TEXTO PROPORCIONADO:
######

Así, la patria perdida se ha convertido para mí en un constante motivo de recuerdo forzoso, es decir, para escribir desde la obsesión. Algo que se ha perdido para siempre y ha dejado un vacío que no se ha podido llenar con el sucedáneo de una u otra patria sustitutoria tenía que recordarse, conjurarse, exorcizarse hoja por hoja sobre papel en blanco, aunque fuera de forma distorsionada, como atrapado en añicos de espejo. Con cálculo fue ordeñado el recuerdo hasta saciar en cumplidas raciones a un narrador cebado de sí mismo que, desde una perspectiva especial, veía grande lo pequeño, pequeño lo grande. Todas las compuertas estaban abiertas. Todo era de nuevo presente y palpable. Los raíles del tranvía de Danzig, los cines de la ciudad vieja y los suburbios. Y, con otra figura, apareció en la imagen recordada aquel tío kachubo que al empezar la guerra se convirtió en héroe contra su voluntad por defender el edificio de Correos de Polonia. La familia silenció su muerte. Sólo rumores sobre batallas en valles encajonados, comunicados especiales, victorias en cadena y banalidades comentadas con parsimonia, de las que quedaban colgados jirones de palabras.

Lengua recordada: un balido que sólo décadas después del final de la guerra se extingue con los últimos refugiados, aquel bajo alemán que sonaba más alargado y más arrastrado cuanto más se iba hacia Prusia occidental u oriental, y cuya variante kachuba, cuando mis parientes hablaban alemán, recuerdo hasta el mínimo detalle. Como la frase que en el año 58 me susurró al oído una tía abuela, y que sólo con menoscabo se podría trasladar a alto alemán: "Ya séé, Güntercito, en el oeste se vive meejoor, pero el este es máás boonito". Esta definición ponderada no sólo se ha transformado en mi recuerdo, más bien ha seguido errando como un fantasma en mis libros, valorando el este y el oeste, y aún hoy me ofrece orientación.

######

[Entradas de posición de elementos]
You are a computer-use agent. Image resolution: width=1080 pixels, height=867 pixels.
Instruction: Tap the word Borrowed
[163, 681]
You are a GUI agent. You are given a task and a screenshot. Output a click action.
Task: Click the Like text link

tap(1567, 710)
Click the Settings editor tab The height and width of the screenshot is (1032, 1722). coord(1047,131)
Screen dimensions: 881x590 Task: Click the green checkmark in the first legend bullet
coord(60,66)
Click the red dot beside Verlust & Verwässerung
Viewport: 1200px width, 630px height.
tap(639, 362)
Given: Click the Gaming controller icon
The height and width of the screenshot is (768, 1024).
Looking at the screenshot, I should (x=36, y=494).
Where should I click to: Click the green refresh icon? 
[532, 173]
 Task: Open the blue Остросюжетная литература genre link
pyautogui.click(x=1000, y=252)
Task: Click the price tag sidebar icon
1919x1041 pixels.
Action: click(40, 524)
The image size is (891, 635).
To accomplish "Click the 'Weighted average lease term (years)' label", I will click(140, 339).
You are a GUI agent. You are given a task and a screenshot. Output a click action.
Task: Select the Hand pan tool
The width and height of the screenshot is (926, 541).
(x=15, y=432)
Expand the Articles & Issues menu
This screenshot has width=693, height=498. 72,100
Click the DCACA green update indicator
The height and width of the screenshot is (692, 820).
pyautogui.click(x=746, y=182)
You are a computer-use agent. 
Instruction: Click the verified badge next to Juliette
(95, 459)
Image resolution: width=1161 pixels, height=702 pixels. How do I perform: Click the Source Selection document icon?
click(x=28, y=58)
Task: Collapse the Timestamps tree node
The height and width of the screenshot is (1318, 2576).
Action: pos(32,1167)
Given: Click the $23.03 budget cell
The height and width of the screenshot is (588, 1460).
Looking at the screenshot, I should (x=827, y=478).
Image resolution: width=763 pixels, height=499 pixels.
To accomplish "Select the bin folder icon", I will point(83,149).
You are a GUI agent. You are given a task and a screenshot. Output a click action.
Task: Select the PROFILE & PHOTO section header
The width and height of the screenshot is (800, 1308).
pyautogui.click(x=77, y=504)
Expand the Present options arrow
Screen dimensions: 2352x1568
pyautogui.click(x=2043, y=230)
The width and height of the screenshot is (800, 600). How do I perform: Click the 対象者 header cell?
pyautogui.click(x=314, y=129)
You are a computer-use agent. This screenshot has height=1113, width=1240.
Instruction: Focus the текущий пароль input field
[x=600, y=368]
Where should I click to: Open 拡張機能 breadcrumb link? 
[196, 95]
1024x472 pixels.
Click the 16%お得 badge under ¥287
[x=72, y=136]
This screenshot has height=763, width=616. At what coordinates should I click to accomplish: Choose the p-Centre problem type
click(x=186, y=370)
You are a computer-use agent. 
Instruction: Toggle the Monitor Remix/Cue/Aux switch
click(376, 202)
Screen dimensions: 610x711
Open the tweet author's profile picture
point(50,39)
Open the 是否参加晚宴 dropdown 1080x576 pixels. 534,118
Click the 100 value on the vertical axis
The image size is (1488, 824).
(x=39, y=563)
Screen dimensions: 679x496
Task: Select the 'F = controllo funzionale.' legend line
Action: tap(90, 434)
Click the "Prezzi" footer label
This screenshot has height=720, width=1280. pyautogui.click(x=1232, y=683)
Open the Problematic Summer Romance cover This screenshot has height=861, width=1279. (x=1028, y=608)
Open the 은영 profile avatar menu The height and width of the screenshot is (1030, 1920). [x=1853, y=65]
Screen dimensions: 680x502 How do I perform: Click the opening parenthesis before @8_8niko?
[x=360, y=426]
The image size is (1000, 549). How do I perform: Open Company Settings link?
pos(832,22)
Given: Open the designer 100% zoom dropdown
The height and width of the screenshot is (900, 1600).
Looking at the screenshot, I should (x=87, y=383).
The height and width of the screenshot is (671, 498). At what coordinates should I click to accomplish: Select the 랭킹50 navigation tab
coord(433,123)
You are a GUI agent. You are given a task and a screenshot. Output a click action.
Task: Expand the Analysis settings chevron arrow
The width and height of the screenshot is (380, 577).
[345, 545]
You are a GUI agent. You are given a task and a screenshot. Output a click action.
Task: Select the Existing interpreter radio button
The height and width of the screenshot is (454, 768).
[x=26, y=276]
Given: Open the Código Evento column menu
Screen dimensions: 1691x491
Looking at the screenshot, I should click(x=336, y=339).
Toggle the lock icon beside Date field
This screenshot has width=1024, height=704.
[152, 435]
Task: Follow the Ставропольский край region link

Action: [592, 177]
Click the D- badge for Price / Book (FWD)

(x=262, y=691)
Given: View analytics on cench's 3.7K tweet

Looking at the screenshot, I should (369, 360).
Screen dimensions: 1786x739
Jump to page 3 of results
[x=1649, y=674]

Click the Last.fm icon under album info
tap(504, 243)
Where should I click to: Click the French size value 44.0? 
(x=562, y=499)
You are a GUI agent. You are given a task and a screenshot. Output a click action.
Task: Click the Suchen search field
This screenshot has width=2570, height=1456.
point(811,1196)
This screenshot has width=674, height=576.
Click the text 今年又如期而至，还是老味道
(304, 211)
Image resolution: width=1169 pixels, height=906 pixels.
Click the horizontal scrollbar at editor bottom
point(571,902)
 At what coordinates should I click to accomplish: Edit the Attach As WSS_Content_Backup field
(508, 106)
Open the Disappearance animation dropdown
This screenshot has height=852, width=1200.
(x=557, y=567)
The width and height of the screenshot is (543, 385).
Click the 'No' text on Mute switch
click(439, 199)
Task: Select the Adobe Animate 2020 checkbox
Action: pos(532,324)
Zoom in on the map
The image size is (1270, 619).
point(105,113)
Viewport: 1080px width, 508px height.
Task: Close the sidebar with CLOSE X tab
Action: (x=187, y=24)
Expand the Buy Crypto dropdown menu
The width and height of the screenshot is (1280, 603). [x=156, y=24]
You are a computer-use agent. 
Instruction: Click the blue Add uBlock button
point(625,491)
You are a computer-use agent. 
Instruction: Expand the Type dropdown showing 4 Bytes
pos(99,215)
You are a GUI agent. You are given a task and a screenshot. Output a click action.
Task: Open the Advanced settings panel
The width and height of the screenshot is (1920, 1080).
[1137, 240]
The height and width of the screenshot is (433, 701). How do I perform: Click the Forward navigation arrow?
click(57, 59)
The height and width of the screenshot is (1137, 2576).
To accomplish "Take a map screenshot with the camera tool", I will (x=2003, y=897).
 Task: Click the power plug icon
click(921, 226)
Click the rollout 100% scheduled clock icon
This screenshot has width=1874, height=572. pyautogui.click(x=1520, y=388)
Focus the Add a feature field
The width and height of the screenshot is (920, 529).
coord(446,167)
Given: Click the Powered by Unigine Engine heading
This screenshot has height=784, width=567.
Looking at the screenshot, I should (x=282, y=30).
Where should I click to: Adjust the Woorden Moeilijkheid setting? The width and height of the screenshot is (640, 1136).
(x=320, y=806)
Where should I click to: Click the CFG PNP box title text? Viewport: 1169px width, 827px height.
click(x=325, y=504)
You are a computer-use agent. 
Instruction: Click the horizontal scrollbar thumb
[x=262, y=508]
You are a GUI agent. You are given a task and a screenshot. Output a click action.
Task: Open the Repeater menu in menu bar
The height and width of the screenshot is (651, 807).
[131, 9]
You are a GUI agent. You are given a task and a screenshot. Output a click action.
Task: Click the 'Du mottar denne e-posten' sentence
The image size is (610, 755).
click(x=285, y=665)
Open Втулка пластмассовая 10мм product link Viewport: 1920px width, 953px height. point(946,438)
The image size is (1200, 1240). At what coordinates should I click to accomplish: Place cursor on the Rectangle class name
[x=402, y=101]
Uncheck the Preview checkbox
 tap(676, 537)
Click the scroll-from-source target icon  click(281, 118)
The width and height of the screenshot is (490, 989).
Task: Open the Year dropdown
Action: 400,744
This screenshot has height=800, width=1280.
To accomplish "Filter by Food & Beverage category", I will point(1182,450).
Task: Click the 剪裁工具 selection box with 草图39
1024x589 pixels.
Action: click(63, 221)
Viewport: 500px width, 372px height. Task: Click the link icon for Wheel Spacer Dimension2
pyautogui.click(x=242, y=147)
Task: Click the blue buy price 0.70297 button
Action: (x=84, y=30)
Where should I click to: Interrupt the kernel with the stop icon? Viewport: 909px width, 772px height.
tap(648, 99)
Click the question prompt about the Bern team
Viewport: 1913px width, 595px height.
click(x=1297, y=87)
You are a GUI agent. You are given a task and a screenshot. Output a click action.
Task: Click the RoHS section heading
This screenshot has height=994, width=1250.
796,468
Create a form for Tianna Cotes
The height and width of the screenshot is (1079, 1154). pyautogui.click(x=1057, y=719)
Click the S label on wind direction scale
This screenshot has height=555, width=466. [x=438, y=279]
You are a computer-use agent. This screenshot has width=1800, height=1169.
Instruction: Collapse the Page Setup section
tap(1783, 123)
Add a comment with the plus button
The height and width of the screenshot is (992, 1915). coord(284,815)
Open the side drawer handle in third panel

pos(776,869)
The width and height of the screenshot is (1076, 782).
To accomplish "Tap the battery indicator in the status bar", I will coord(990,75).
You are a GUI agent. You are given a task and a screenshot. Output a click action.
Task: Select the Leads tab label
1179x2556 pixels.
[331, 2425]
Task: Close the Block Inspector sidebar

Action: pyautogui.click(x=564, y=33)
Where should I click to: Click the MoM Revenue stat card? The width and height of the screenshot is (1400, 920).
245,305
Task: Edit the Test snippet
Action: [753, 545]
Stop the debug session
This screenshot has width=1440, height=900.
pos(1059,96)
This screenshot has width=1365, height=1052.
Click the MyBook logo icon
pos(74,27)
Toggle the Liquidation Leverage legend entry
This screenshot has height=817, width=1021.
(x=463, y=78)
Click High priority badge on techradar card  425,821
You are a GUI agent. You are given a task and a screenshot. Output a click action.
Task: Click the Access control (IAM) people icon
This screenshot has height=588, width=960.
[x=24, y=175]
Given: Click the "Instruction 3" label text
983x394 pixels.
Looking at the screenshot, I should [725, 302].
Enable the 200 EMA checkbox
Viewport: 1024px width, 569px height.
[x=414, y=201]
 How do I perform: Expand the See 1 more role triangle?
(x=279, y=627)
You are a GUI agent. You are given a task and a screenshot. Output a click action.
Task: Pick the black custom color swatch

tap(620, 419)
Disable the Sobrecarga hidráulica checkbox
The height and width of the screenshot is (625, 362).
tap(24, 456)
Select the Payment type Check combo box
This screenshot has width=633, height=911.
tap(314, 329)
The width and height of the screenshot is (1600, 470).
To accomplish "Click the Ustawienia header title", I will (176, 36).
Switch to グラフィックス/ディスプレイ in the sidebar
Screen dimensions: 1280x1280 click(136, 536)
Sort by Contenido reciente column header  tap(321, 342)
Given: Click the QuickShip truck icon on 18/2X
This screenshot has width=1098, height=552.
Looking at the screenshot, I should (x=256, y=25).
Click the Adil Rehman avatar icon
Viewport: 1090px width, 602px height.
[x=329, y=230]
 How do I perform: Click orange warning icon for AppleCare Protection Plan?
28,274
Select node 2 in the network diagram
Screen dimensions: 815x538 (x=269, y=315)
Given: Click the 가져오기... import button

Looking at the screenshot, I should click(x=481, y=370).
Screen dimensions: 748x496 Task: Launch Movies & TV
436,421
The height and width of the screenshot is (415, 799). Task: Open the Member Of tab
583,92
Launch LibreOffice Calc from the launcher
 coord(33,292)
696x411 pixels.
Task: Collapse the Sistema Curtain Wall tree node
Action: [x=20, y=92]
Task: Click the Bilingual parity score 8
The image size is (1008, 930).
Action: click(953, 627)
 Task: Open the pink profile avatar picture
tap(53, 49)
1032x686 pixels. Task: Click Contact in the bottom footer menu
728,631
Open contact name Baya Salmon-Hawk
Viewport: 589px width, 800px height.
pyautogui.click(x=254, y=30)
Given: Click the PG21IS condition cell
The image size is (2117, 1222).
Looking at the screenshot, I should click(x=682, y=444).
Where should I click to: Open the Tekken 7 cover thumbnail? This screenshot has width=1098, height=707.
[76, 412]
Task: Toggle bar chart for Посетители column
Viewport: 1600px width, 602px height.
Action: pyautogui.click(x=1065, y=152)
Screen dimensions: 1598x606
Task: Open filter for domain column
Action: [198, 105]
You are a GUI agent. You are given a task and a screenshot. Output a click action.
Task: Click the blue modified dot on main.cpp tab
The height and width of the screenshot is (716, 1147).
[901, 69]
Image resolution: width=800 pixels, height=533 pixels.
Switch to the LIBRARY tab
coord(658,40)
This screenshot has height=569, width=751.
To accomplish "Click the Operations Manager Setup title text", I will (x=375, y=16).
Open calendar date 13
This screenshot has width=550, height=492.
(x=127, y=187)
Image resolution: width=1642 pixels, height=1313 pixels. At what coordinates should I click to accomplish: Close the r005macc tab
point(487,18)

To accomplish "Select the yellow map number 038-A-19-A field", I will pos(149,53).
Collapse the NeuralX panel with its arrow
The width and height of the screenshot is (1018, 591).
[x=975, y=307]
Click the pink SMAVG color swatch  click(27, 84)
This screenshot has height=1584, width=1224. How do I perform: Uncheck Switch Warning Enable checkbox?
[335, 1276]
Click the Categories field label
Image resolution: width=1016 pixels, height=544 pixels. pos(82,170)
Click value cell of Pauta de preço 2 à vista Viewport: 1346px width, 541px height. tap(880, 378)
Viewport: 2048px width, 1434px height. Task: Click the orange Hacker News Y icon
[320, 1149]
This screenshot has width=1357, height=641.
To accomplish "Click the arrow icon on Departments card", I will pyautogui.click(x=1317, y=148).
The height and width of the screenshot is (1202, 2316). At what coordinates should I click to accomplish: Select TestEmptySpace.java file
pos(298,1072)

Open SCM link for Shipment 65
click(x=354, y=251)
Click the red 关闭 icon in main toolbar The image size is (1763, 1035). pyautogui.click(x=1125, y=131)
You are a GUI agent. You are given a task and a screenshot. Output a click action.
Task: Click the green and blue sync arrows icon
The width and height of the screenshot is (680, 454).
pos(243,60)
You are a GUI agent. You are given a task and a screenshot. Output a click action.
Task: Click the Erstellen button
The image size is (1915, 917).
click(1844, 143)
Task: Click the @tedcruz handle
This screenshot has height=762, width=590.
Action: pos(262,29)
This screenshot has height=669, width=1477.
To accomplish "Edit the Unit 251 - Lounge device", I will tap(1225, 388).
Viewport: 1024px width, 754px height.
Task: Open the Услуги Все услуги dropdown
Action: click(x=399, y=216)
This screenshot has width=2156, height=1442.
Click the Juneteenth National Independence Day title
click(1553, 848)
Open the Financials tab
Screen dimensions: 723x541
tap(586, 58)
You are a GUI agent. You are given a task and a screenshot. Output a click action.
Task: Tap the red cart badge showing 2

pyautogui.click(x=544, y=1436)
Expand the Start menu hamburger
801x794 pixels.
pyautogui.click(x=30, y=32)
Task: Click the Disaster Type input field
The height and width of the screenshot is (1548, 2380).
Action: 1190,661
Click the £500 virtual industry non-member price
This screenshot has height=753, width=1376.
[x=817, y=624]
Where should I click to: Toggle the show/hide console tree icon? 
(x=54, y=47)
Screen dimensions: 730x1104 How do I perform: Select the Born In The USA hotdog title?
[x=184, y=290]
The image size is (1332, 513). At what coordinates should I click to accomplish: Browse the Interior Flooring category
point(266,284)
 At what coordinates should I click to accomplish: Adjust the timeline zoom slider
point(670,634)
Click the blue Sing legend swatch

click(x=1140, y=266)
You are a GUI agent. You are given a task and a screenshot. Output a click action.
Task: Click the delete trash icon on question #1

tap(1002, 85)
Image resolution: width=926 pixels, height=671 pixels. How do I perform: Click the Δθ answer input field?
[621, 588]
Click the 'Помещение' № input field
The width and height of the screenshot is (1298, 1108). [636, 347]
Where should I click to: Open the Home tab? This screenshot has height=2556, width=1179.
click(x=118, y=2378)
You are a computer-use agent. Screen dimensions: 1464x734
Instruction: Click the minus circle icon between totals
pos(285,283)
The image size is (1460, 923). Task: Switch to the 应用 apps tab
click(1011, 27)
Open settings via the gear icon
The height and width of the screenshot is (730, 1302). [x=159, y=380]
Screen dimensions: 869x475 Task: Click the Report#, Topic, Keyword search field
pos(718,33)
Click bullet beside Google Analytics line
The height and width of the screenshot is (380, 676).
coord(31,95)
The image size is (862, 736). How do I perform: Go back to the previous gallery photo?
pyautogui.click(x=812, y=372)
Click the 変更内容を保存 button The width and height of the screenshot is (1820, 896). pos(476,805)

######

TAREAS:
1: Responda, según el fragmento:
(a) ¿Qué edificio defendió el tío kachubo al empezar la guerra?
(b) ¿En qué año le susurró la tía abuela la frase al oído?
(c) Según esa frase de la tía abuela, ¿dónde se vive mejor?
2: Enumere todas las filas de los datos que contengan la palabra "header".

RESPUESTAS:
1:
(a) El edificio de Correos de Polonia.
(b) En el año 58.
(c) En el oeste.

2:
Task: Select the PROFILE & PHOTO section header
The width and height of the screenshot is (800, 600). How do I perform: Click the 対象者 header cell?
To accomplish "Click the Ustawienia header title", I will (176, 36).
Sort by Contenido reciente column header  tap(321, 342)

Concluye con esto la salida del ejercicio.